Collected data entries
----------------------------------------
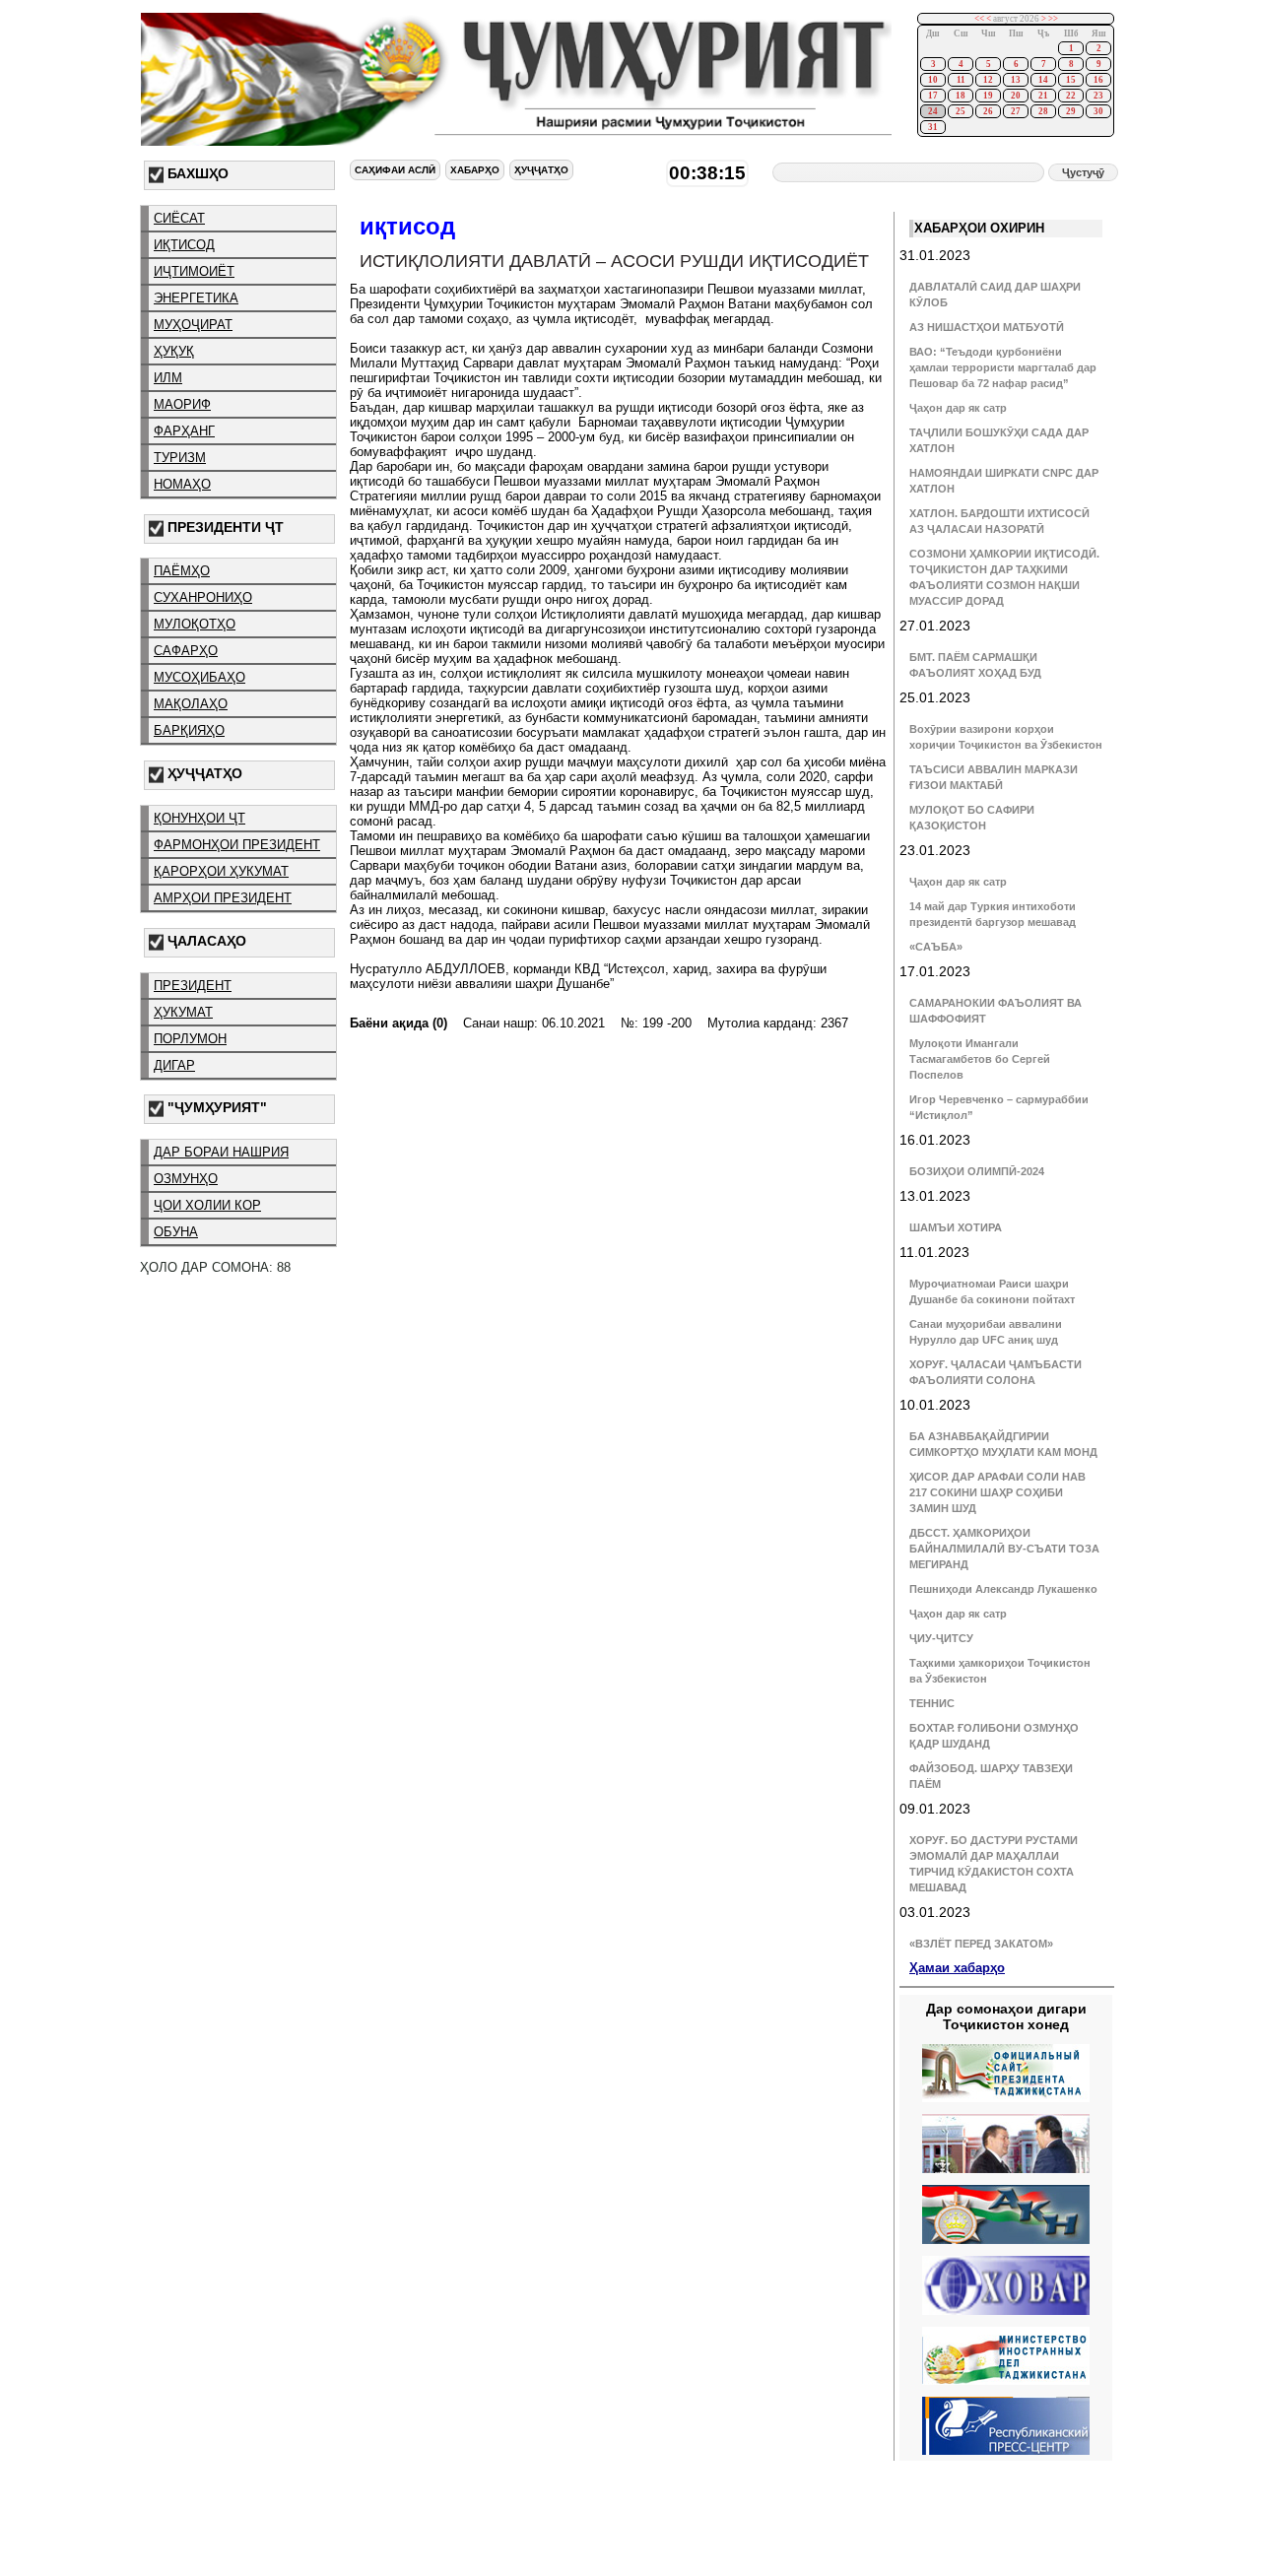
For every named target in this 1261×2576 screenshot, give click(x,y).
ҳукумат (183, 1012)
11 (961, 80)
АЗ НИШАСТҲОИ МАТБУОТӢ (986, 327)
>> (1053, 19)
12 (988, 80)
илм (168, 377)
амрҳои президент (223, 898)
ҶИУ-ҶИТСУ (941, 1638)
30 (1098, 111)
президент (193, 985)
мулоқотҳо (194, 624)
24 (933, 111)
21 (1043, 95)
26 (988, 111)
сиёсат (179, 218)
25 (960, 111)
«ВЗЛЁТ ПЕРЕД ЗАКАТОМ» (981, 1943)
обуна (176, 1231)
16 (1098, 80)
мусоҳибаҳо (199, 677)
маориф (182, 404)
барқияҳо (189, 730)
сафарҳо (186, 650)
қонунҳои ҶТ (199, 818)
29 (1071, 111)
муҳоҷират (193, 324)
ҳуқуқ (174, 351)
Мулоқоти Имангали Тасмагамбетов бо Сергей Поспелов (979, 1059)
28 (1043, 111)
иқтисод (184, 244)
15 (1071, 80)
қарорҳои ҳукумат (221, 871)
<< (979, 19)
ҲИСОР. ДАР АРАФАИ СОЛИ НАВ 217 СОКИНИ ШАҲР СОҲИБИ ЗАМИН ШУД (997, 1492)
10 (933, 80)
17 (933, 95)
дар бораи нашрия (221, 1152)
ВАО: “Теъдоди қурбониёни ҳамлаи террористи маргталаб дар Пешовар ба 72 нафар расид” (1002, 367)
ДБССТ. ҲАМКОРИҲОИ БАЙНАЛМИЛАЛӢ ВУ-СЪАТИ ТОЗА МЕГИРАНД (1004, 1548)
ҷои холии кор (207, 1205)
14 (1043, 80)
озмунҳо (186, 1178)
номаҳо (182, 484)
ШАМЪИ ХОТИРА (955, 1227)
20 (1016, 95)
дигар (174, 1065)
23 (1098, 95)
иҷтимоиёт (194, 271)
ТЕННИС (932, 1703)
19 (988, 95)
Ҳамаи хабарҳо (957, 1967)
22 (1071, 95)
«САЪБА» (935, 947)
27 (1016, 111)
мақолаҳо (191, 703)
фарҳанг (184, 431)
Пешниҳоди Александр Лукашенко (1003, 1589)
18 (960, 95)
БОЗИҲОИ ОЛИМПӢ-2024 (976, 1171)
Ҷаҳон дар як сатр (958, 408)
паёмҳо (182, 570)
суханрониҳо (203, 597)
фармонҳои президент (237, 844)
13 (1016, 80)
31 (933, 127)
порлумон (190, 1038)
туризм (180, 457)
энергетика (196, 298)
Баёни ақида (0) (398, 1023)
----------------------------------------
■ **TASK OBJECTIVE**
Copy nothing but the lines from the top of the data down to the line containing "15 (1071, 80)", and leave the pictures out.

■ **RESULT**
For every named target in this 1261×2576 screenshot, give click(x,y).
ҳукумат (183, 1012)
11 (961, 80)
АЗ НИШАСТҲОИ МАТБУОТӢ (986, 327)
>> (1053, 19)
12 (988, 80)
илм (168, 377)
амрҳои президент (223, 898)
ҶИУ-ҶИТСУ (941, 1638)
30 (1098, 111)
президент (193, 985)
мулоқотҳо (194, 624)
24 (933, 111)
21 (1043, 95)
26 (988, 111)
сиёсат (179, 218)
25 (960, 111)
«ВЗЛЁТ ПЕРЕД ЗАКАТОМ» (981, 1943)
обуна (176, 1231)
16 (1098, 80)
мусоҳибаҳо (199, 677)
маориф (182, 404)
барқияҳо (189, 730)
сафарҳо (186, 650)
қонунҳои ҶТ (199, 818)
29 (1071, 111)
муҳоҷират (193, 324)
ҳуқуқ (174, 351)
Мулоқоти Имангали Тасмагамбетов бо Сергей Поспелов (979, 1059)
28 (1043, 111)
иқтисод (184, 244)
15 (1071, 80)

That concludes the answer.